3 ways executives can better enable managers in 2023
Managers are feeling increased pressure in an ongoing workplace evolution that began with the pandemic. Qualtrics research shows 43% of U.S. managers feel more pressure to produce results than they did the previous year, compared to 38% of executives. Organizations can’t afford to lose top talent or have a disengaged workforce, especially during challenging economic times, and executives are leaning on managers to help keep employees engaged and focused.
New Qualtrics research also finds managers are generally less engaged, less likely to stay and less likely to report good well-being and work-life balance than their superiors.
- 74% of managers report feeling engaged at work, compared to 86% of executives.
- 64% of managers intend to stay in their roles for three or more years, compared to 76% of executives.
- 75% of managers report good well-being, compared to 84% of executives.
- 74% of managers report good work-life balance, compared to 85% of executives.

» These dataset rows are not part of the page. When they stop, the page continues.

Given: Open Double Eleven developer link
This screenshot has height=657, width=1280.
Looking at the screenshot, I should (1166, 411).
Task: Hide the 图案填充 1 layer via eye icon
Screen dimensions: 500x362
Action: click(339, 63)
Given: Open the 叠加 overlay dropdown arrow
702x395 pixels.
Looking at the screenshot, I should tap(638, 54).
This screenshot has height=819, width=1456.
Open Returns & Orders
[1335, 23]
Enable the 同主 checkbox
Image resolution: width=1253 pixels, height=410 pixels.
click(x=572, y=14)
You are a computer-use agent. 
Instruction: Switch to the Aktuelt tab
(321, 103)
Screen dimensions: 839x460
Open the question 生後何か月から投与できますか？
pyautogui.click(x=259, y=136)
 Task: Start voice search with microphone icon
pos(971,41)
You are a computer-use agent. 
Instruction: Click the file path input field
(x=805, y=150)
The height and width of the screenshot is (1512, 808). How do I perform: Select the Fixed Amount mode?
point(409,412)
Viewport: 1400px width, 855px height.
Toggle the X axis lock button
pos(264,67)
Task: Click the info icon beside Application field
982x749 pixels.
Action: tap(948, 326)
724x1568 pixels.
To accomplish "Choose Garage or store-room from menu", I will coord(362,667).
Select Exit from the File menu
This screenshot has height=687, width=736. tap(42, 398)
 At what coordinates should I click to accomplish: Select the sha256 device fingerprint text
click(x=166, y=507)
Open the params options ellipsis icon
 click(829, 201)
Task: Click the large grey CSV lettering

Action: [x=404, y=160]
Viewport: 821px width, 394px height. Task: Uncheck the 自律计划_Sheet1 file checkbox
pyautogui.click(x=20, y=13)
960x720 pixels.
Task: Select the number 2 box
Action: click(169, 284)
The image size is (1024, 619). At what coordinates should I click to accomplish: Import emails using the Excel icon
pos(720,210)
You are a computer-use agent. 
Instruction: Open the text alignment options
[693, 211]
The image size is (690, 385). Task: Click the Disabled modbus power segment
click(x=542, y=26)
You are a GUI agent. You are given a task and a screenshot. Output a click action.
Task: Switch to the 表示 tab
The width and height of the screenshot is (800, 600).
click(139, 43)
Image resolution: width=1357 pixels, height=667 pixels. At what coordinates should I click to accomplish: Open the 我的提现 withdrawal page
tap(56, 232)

As executives make organizational changes to best equip their organizations to weather challenging times, managers are caught in the middle—between execs rolling out changes and employees feeling the direct effects of those decisions made at the top. In fact, managers feel less supported in efforts to adapt to organizational changes than two years ago (72% in 2023 from 76% in 2021).
These are troubling trends that can have a big impact on employee engagement and the bottom line.
Qualtrics Workplace Psychologist Dr. Benjamin Granger shares three ways executives can better support and enable their managers.
1. “Be transparent about why and how decisions are being made, especially when the impacts will be felt across the organization and in anticipation of decisions that may not be well-received. Humans are very sensitive to fairness and justice, even subconsciously. When people are unhappy with a decision, their perceptions of the fairness of the decision making process and how they were personally treated become all the more important.
Before major organizational changes are announced, ensure managers have time to process the news on a personal level and resources they can refer to so they are prepared to answer questions from their team or know who to best direct people for additional information.”
2. “Establish shared objectives at the organizational level, including key results the business should strive for in both the short and long-term.
If managers have a strong understanding of what to focus on and are aligned with executives' expectations of the business, they will be much better equipped to help their teams prioritize their work and focus on what matters the most. This focus can also help managers identify and fix broken and inefficient work processes, leading to better productivity, cross-team collaboration and overall well-being.”
3. “Give managers the technology they need to better understand how their individual teams are doing, and empower them to take action to improve their employees’ experiences at work. Especially during a time of constant change, it’s critical for managers to keep a pulse on employee sentiment.
Beyond annual and quarterly engagement surveys at the organizational level—which managers should be given direct access to drive local action—they should also be empowered to let their teams drive the conversation and share confidential feedback about what they want to discuss. This balance of organizational- and employee-driven listening will arm managers with the feedback they need to determine the best actions to take to boost engagement and productivity across their teams throughout the year.”
Bonus: What can HR leaders do to better enable managers?
Dr. Granger says, “A key area HR leaders can best support managers is through learning and development. Soft skills, as they are often referred to, are the hard skills of leadership. Whether someone is managing teams for the first time or has years of experience, there are always opportunities to improve, especially in refining soft skills. Specific areas to focus on right now include how to demonstrate vulnerability, how to manage diverse teams, how to manage people in hybrid and remote work environments and how to communicate with empathy.”